Your answer should repeat exactly the lines from the one holding "Open Responsibility column menu arrow" through the end of the data, and it should contain no pictures.

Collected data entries
-*-*-

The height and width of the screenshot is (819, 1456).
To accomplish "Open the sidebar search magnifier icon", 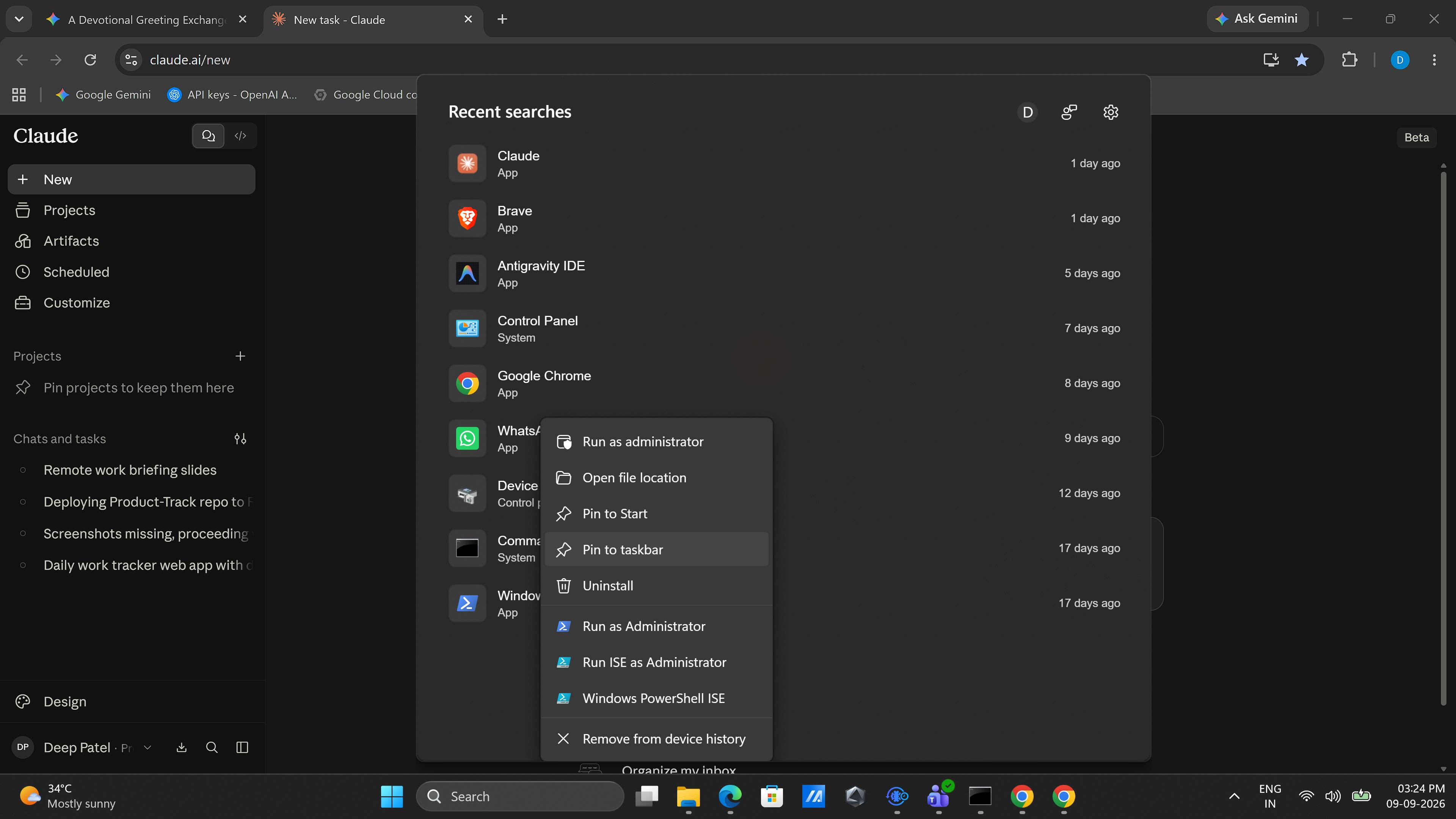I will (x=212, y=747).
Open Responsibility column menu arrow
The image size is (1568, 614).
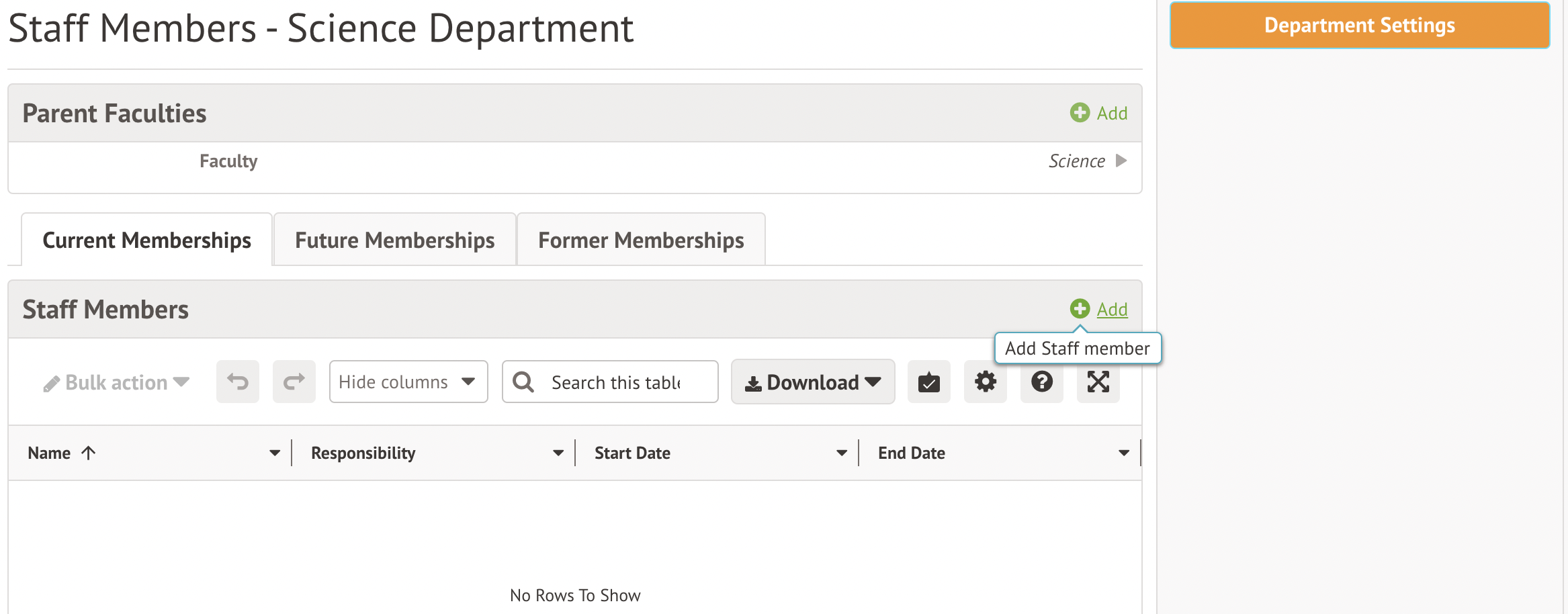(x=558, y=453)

-*-*-

▶ _Final answer_
Open Responsibility column menu arrow
The image size is (1568, 614).
(x=558, y=453)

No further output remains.